Strefa Siatkówki – Mocny Serwis
Strona Główna > Aktualności > Igrzyska Olimpijskie > Podłamany Łukasz Kaczmarek: Trudno się z tym pogodzić

Podłamany Łukasz Kaczmarek: Trudno się z tym pogodzić

fot. Klaudia Piwowarczyk

Sytuacja z przeciążeniem zawodników jest nieciekawa. Najbardziej odczuła to Grupa Azoty ZAKSA Kędzierzyn-Koźle, a także reprezentanci Polski. – Trudno pogodzić się z tym, że przed prawdopodobnie imprezą naszego życia, będziemy mierzyć się z najtrudniejszym sezonem ligowym w historii Polskiej Ligi Siatkówki – grzmi w rozmowie z TVP Sport Łukasz Kaczmarek.

 

kuriozalna sytuacja

W ostatnim starciu Grupy Azoty ZAKSY Kędzierzyn-Koźle doszło do niecodziennej sytuacji. Przetrzebieni przez kontuzje kędzierzynianie przeciwko Resovii stanęli nie tylko okrojonym, dziesięcioosobowym składem, ale również po wielu zmianach. Już przed spotkaniem klub poinformował, że w przyjęciu zagra Łukasz Kaczmarek, w ataku Andreas Takvam, natomiast rozgrywał nowy nabytek ZAKSY – ściągnięty w ekspresowym trybie awaryjnym Radosław Gil. Podopieczni trenera Sammelvuo, choć walczyli w pierwszym secie, przegrali mecz 0:3.

Mam nadzieję, że to był pierwszy i ostatni raz, kiedy grałem na przyjęciu. Nie chciałbym się więcej ośmieszać, występując na tej pozycji. Czułem, że nie prezentuję się tak, jakbym chciał. Staram się grać najlepszą siatkówkę, ale niestety nie da się pewnych rzeczy przeskoczyć. Nie po to uprawiam tę dyscyplinę, by doszło do sytuacji, w której będę musiał występować na innej pozycji niż atakujący. Oczywiście, jeśli będzie taka konieczność, to to zrobię i dam z siebie wszystko. Historia tego klubu przez ostatnie lata i miejsce, w którym się znajduje, zobowiązują jednak do tego, by zareagować w najszybszy możliwy sposób.
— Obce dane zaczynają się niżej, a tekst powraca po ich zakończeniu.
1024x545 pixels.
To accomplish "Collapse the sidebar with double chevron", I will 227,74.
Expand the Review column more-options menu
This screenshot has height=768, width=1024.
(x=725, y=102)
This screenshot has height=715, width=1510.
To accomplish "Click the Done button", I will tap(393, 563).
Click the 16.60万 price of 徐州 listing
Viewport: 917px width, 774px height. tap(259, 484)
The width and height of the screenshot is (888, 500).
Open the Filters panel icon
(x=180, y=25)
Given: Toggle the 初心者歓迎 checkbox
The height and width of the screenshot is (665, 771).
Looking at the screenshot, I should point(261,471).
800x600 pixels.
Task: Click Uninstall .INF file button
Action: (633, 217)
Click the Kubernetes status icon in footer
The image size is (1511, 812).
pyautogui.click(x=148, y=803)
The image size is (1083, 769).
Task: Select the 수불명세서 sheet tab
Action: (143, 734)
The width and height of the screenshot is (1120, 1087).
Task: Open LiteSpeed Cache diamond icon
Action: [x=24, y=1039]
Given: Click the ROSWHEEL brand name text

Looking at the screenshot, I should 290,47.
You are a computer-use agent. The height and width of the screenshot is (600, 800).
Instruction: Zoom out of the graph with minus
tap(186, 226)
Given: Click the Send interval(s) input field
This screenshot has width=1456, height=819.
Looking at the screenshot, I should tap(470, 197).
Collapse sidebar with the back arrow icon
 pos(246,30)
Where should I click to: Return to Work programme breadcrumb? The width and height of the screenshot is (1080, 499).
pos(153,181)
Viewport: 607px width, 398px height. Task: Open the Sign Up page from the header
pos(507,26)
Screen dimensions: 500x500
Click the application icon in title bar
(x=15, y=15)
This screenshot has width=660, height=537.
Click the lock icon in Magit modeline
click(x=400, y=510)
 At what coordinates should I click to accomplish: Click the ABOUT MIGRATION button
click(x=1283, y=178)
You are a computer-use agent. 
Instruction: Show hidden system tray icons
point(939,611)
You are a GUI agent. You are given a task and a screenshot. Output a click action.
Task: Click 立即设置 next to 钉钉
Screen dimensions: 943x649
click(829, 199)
Chcemy wrócić do gry na swoich pozycjach – przyznał w rozmowie z TVP Sport załamany Łukasz Kaczmarek.

Potrzebne są decyzje

Od dłuższego czasu mówi się o zmianach w lidze i zmniejszeniu liczby drużyn. Opowiada się za tym coraz więcej osób. Z pewnością pomysł ten nie spodoba się władzom klubów, które plasują się w dolnych częściach tabeli. Będzie się to wiązać bowiem ze spadkiem do niższej ligi większej liczby klubów. Dużo znaków zapytania może zostać wyjaśnionych niebawem.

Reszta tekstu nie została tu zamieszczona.